WHAT IS REQUIRED
Setting pictures aside, output exactly the lines from the start of the records to the line with "Given: Click the", that line included.

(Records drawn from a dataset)
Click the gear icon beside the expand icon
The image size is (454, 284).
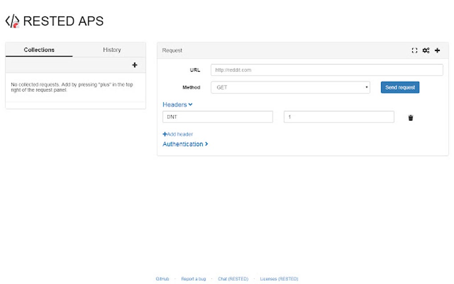pos(426,50)
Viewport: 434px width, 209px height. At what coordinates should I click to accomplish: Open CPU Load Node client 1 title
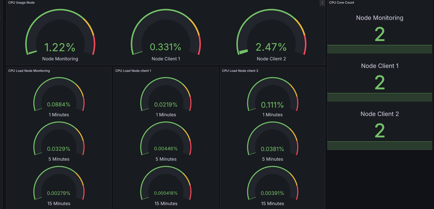point(133,71)
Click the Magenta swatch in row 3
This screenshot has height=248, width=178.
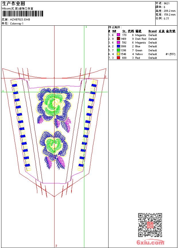click(118, 42)
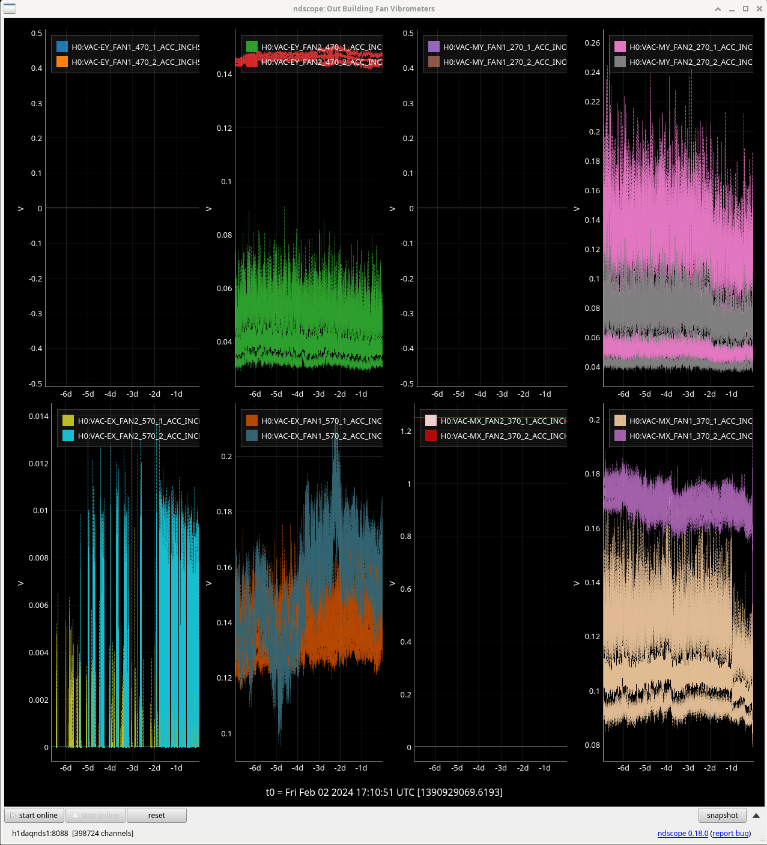Screen dimensions: 767x845
Task: Open the report bug link
Action: point(730,833)
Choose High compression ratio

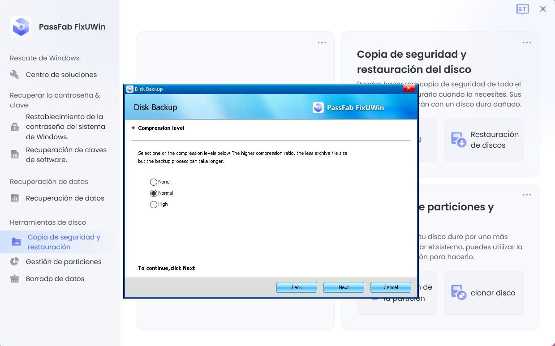(x=154, y=204)
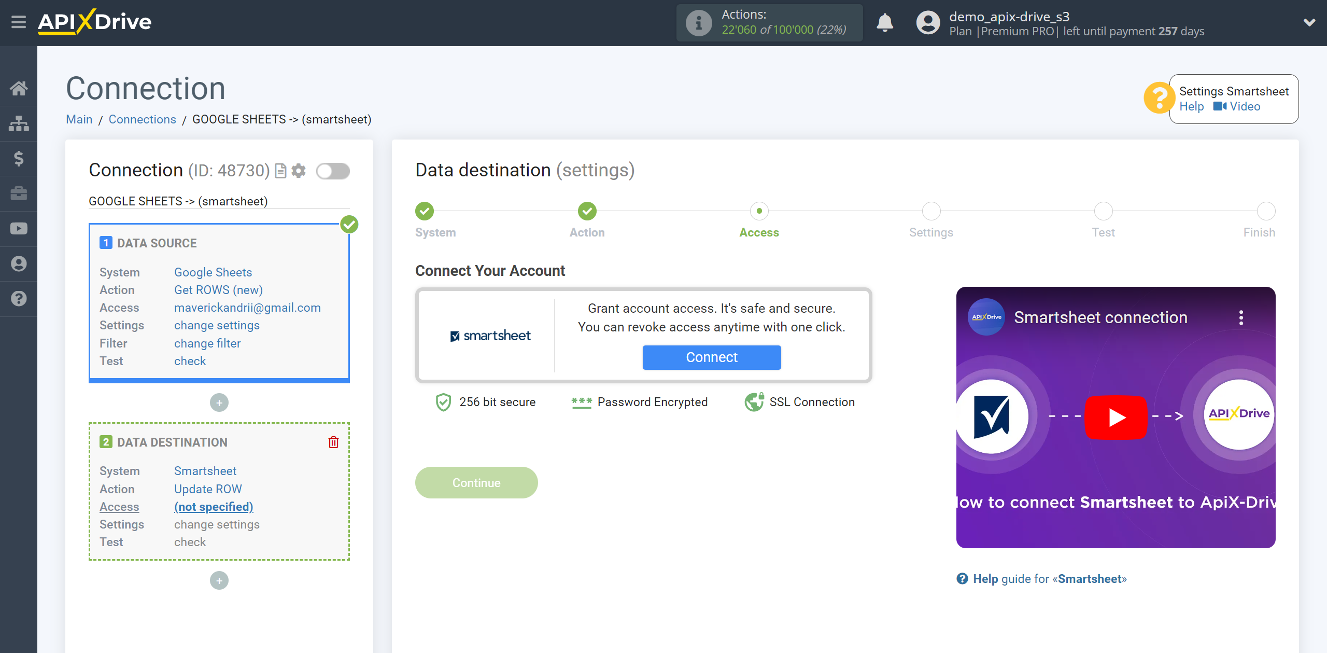Click the delete icon on DATA DESTINATION block
The image size is (1327, 653).
coord(334,442)
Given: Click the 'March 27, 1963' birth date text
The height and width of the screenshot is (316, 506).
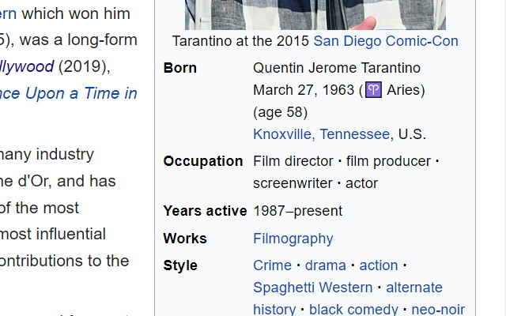Looking at the screenshot, I should coord(304,90).

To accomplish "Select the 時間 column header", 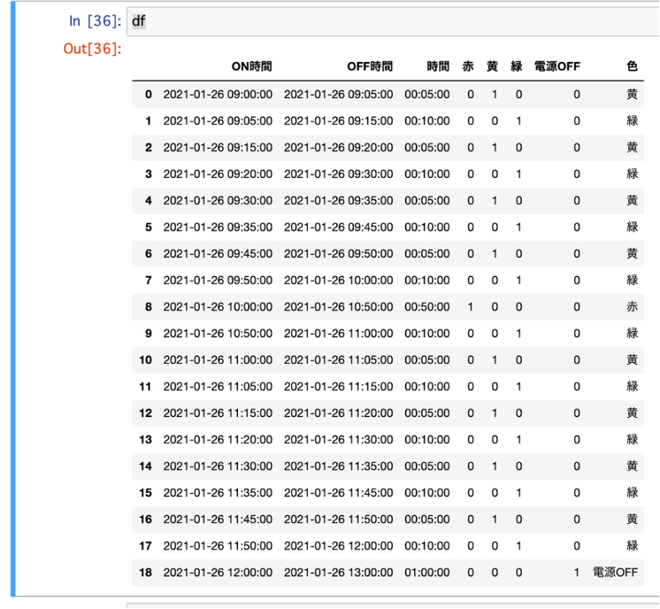I will click(437, 66).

RESPONSE
Click the gear icon beside the expand icon
The image size is (454, 284).
pos(426,50)
Viewport: 434px width, 209px height. At what coordinates should I click to accomplish: Open CPU Load Node client 1 title
point(133,71)
Click the Magenta swatch in row 3
This screenshot has height=248, width=178.
click(118, 42)
Screen dimensions: 767x845
Task: Open the report bug link
Action: point(730,833)
Choose High compression ratio

(x=154, y=204)
Click the delete icon on DATA DESTINATION block
The image size is (1327, 653).
coord(334,442)
Given: Click the 'March 27, 1963' birth date text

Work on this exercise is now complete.